Disarmament is the act of reducing, limiting, or abolishing weapons. Disarmament generally refers to a country's military or specific type of weaponry. Disarmament is often taken to mean total elimination of weapons of mass destruction, such as nuclear arms. General and Complete Disarmament was defined by the United Nations General Assembly as the elimination of all WMD, coupled with the “balanced reduction of armed forces and conventional armaments, based on the principle of undiminished security of the parties with a view to promoting or enhancing stability at a lower military level, taking into account the need of all States to protect their security.”

History
At the Hague Peace Conferences in 1899 and 1907 government delegations debated about disarmament and the creation of an international court with binding powers. The court was considered necessary because it was understood that nation-states could not disarm into a vacuum.  After World War I revulsion at the futility and tremendous cost of the war was widespread. A commonly held belief was that the cause of the war had been the escalating buildup of armaments in the previous half century among the great powers (see Anglo-German naval arms race). Although the Treaty of Versailles effectively disarmed Germany, a clause was inserted that called on all the great powers to likewise progressively disarm over a period of time. The newly formed League of Nations made this an explicit goal in the covenant of the league, which committed its signatories to reduce armaments 'to the lowest point consistent with national safety and the enforcement by common action of international obligations'.

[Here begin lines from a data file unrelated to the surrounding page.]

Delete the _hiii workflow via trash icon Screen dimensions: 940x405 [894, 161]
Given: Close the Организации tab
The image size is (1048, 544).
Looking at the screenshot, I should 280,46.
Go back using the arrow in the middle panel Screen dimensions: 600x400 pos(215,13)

One of the earliest successful achievements in disarmament was obtained with the Washington Naval Treaty. Signed by the governments of Great Britain, the United States, Japan, France, and Italy, it prevented the continued construction of capital ships and limited ships of other classification to under 10,000 tons displacement. The size of the three country's navies (the Royal Navy, United States Navy and Imperial Japanese Navy) was set at the ratio 5-5-3.

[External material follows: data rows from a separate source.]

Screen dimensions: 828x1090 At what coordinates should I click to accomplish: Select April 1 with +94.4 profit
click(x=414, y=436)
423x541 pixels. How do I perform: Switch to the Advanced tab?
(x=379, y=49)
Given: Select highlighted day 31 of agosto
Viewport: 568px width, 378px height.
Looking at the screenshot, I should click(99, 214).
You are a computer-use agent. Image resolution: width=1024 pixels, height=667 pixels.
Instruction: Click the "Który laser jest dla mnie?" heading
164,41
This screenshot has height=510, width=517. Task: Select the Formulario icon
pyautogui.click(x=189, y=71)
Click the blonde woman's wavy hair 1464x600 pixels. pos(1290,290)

In 1921 the Temporary Mixed Commission on Armaments was set up by the League of Nations to explore possibilities for disarmament. It was made up not of government representatives but of famous individuals who rarely agreed.  Proposals ranged from abolishing chemical warfare and strategic bombing to the limitation of more conventional weapons, such as tanks.  A draft treaty was assembled in 1923 that made aggressive war illegal and bound the member states to defend victims of aggression by force. Since the onus of responsibility would, in practice, be on the great powers of the League, it was vetoed by Great Britain, who feared that this pledge would strain its own commitment to police its British Empire.
 

Another commission in 1926, set up to explore the possibilities for the reduction of army size, met similar difficulties. However acting outside the League. French Foreign Minister Aristide Briand and US Secretary of State Frank Kellogg drafted a treaty known as the Kellogg-Briand Pact, which denounced war of aggression. There were 65 signatories to the pact, but it set out no guidelines for action in the event of a war.  It was in 1946 used to convict and execute Nazi leaders of war crimes. 

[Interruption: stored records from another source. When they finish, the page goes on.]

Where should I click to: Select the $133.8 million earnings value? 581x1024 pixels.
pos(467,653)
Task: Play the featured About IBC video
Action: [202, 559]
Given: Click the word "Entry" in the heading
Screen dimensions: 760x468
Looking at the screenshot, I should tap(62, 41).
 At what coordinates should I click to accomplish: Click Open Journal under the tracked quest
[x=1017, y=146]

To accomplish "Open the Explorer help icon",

A final attempt was made at the Geneva Disarmament Conference from 1932 to 1937, chaired by former British Foreign Secretary Arthur Henderson. Germany demanded the revision of the Versailles Treaty and the granting of military parity with the other powers, while France was determined to keep Germany demilitarised for its own security. Meanwhile, the British and Americans were not willing to offer France security commitments in exchange for conciliation with Germany. The talks broke down in 1933, when Adolf Hitler withdrew Germany from the conference.

Nuclear disarmament
 

Nuclear disarmament refers to both the act of reducing or eliminating nuclear weapons and to the end state of a nuclear-free world, in which nuclear weapons are completely eliminated.

In the United Kingdom, the Campaign for Nuclear Disarmament (CND) held an inaugural public meeting at Central Hall, Westminster, on 17 February 1958, attended by five thousand people. After the meeting a few hundred left to demonstrate at Downing Street.

CND's declared policies were the unconditional renunciation of the use, production of or dependence upon nuclear weapons by Britain and the bringing about of a general disarmament convention. The first Aldermaston March was organised by the CND and took place at Easter 1958, when several thousand people marched for four days from Trafalgar Square, London, to the Atomic Weapons Research Establishment close to Aldermaston in Berkshire, England, to demonstrate their opposition to nuclear weapons. The Aldermaston marches continued into the late 1960s when tens of thousands of people took part in the four-day marches.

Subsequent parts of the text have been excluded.